The technical implementation involved structured data extraction from images, with the model outputting JSON-formatted metadata about road characteristics. A key innovation was the development of vision fine-tuning capabilities that allowed optimization of the token generation process from images. This involved balancing between high-fidelity image processing (more tokens, higher cost, risk of overfitting) versus lower-resolution processing (fewer tokens, lower cost, better generalization).
Grab's case demonstrated the power of strong evaluation frameworks for driving product roadmaps and research priorities. Their ability to clearly articulate model limitations through systematic evaluation enabled OpenAI to prioritize developing vision fine-tuning capabilities and optimize image processing parameters. The company achieved significant improvements in lane count accuracy and sign localization while reducing operational costs by automating previously manual image labeling processes.
**OpenAI's Evaluation Platform and Tools**
The presentation also covered OpenAI's evolving evaluation infrastructure, including their logging dashboard that captures all API interactions for later evaluation. The platform provides functionality to compare model performance across different versions using existing traffic patterns, automated grading using LLM-as-judge approaches, and integrated fine-tuning workflows.

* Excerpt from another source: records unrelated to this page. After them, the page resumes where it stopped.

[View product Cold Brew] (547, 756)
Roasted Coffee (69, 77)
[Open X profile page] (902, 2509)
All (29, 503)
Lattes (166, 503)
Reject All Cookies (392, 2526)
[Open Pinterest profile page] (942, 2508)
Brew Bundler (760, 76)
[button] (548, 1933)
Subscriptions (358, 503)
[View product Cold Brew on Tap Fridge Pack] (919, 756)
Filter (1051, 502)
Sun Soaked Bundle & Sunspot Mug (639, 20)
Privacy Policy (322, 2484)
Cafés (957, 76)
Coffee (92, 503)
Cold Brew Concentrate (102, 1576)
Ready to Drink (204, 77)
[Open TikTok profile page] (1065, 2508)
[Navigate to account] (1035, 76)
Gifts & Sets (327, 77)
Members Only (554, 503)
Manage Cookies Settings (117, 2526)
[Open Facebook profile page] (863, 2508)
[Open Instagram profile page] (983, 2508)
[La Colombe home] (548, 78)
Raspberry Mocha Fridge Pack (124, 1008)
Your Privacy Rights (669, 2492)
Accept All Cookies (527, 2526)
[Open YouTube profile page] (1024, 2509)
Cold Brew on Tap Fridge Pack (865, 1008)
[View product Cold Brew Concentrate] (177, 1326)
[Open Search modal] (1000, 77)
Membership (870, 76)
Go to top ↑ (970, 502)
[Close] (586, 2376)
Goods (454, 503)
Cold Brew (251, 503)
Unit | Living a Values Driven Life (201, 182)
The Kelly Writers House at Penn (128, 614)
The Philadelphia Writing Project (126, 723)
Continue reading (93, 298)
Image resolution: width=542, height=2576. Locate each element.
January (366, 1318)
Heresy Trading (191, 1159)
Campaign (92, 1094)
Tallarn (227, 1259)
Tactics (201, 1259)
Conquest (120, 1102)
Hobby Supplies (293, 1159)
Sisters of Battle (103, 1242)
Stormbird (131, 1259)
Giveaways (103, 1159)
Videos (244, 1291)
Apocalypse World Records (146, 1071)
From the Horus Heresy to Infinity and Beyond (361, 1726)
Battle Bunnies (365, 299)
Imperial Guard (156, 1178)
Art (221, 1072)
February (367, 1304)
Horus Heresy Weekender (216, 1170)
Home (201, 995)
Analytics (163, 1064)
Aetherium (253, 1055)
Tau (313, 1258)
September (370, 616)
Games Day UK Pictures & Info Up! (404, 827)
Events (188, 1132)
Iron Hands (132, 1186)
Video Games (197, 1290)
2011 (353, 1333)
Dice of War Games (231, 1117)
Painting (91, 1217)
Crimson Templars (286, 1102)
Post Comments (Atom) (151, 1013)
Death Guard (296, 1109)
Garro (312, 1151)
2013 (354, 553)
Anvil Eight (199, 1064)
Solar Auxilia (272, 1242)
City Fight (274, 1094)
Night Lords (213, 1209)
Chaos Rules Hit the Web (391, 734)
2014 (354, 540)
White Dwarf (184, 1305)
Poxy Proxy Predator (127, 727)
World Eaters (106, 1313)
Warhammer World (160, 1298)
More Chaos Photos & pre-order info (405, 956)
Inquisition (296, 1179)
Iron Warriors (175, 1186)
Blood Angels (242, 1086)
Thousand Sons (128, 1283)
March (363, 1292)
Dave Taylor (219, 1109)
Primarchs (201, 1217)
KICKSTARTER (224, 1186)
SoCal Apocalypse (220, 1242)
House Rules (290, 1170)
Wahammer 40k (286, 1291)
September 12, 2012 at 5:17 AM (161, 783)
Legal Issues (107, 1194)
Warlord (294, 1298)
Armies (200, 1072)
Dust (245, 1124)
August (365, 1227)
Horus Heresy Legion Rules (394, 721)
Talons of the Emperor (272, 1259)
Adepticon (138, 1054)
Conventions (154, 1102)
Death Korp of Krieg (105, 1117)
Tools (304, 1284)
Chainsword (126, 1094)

The evaluation platform includes several key features: comprehensive request logging with metadata and tool call tracking, multi-model comparison capabilities for testing model upgrades on existing traffic, and automated evaluation using generalized grading prompts. The LLM-as-judge functionality uses reasoning models to assess response quality, providing both scores and detailed explanations for their evaluations. The speaker noted that these automated graders often catch inconsistencies that human evaluators initially miss, though alignment with human judgment remains important for long-term reliability.
**Key LLMOps Insights and Best Practices**
The case studies reveal several critical LLMOps patterns: starting with simple, concrete evaluation examples rather than comprehensive test suites, using feedback mechanisms for efficient problem identification rather than final metrics, maintaining human oversight for error analysis and pattern recognition, and integrating evaluation systems into CI/CD pipelines for continuous monitoring.
The progression from prototype to production follows a consistent pattern: begin with 3-5 specific demonstration scenarios that capture core value propositions, implement basic feedback collection during limited rollouts, use feedback for targeted problem identification rather than general quality assessment, and scale evaluation sophistication only after addressing fundamental issues.
Both cases emphasized that effective evaluation systems serve multiple purposes beyond quality assurance: they enable clear communication between teams, facilitate external partnerships and research collaboration, guide product development priorities, and support rapid iteration cycles. The ability to articulate specific model limitations through systematic evaluation proved crucial for both companies' success in optimizing their LLM-powered systems.